I do that sometimes.
But I cannot take credit for the word "Shmoop," as I didn't coin it or anything.
Bored already? Then go explore.
Shmoop (go up and click on the link up there) is an online source for study guides and the like, covering literature, history, civics, biography, music, etc. It was created by the same people who create most of our cool new online resources, bored grad students and bored former grad students. It's amazing what creative people can come up with given enough boredom.
Boredom is an amazing force of creativity. How else would my brother and I have managed to fall into the river so many times? We have one right by our house--it isn't like we went looking for it or anything.
So say you have a history test tomorrow, and you just don't know why you need to study the French and Indian War, when it just doesn't make any sense that the French and Indians totally fought on the same side (mostly) and not against each other the way it sounds in the name of said war, and since the U.S.A. was totally not even a country back then, why do we have to study it for U.S. History?
Shmoop dumbs it down so that people like me, an avid hater of all things nonfiction, will actually read the entries all the way through. Then, they follow it up with this great little section entitled, "Why Should I Care?" When I first saw that section I laughed so hard I needed my inhaler*. I mean, that was my job all through high school, to convince my fellow classmates that learning about whatever we happened to be studying was worthwhile for whatever reason I could think of at the moment.

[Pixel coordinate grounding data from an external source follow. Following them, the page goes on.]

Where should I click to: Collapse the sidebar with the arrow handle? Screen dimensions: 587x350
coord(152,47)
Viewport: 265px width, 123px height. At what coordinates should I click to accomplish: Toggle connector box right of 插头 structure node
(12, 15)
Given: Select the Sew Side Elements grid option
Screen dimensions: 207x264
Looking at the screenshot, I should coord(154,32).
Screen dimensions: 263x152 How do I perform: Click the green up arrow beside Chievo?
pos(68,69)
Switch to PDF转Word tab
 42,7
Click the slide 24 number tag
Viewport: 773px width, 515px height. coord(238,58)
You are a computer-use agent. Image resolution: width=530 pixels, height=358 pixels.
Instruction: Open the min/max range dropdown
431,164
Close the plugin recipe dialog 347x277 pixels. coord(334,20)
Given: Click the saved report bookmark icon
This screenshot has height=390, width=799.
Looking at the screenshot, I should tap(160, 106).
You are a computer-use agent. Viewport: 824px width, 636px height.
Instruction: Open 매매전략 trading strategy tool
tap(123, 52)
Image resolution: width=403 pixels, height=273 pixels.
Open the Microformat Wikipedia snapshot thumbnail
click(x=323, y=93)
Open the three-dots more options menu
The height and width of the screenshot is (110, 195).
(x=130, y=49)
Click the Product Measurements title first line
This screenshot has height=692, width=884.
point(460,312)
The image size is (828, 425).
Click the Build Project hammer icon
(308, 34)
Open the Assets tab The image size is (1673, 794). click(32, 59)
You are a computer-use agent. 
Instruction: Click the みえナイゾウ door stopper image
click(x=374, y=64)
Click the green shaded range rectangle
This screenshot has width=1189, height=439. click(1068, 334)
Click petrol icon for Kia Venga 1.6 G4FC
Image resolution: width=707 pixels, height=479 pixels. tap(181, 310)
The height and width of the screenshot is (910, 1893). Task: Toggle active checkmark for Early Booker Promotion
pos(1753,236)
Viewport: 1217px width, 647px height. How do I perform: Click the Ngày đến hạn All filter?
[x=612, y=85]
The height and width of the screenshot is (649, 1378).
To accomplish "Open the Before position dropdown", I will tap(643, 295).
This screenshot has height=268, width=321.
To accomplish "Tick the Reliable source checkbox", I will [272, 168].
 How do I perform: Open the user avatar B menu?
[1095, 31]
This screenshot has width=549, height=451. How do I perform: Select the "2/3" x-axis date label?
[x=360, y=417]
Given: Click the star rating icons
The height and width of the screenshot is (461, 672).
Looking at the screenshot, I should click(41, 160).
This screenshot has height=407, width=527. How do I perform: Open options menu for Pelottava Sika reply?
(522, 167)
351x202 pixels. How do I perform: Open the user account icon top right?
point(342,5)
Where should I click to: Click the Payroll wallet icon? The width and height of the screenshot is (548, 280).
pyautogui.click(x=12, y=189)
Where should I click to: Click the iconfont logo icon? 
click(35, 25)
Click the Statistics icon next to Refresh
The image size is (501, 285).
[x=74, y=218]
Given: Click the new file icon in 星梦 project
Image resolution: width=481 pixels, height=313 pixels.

The glory of this site, the thing that makes it so much better than, say, Wikipedia (which I still love, but don't trust) is that actual people with actual degrees are writing what you find on Shmoop, so it isn't some unshaven illiterate basement dweller deciding what the entry for the French and Indian War should say, it's someone who bothered to study the French and Indian War in grad school, and though they may still be an unshaven basement-dweller, they are far from being illiterate.
So go, explore, maybe pick up a fancy sticker upstairs on the manga/graphic novel shelf, and hopefully you might end up liking your history, lit, or government class a little more than you did before you read this today.
*You should know that, even though I've had asthma for like four years, I still can't spell the word "inhaler" without the computer fixing it for me. That's a little sad, isn't it?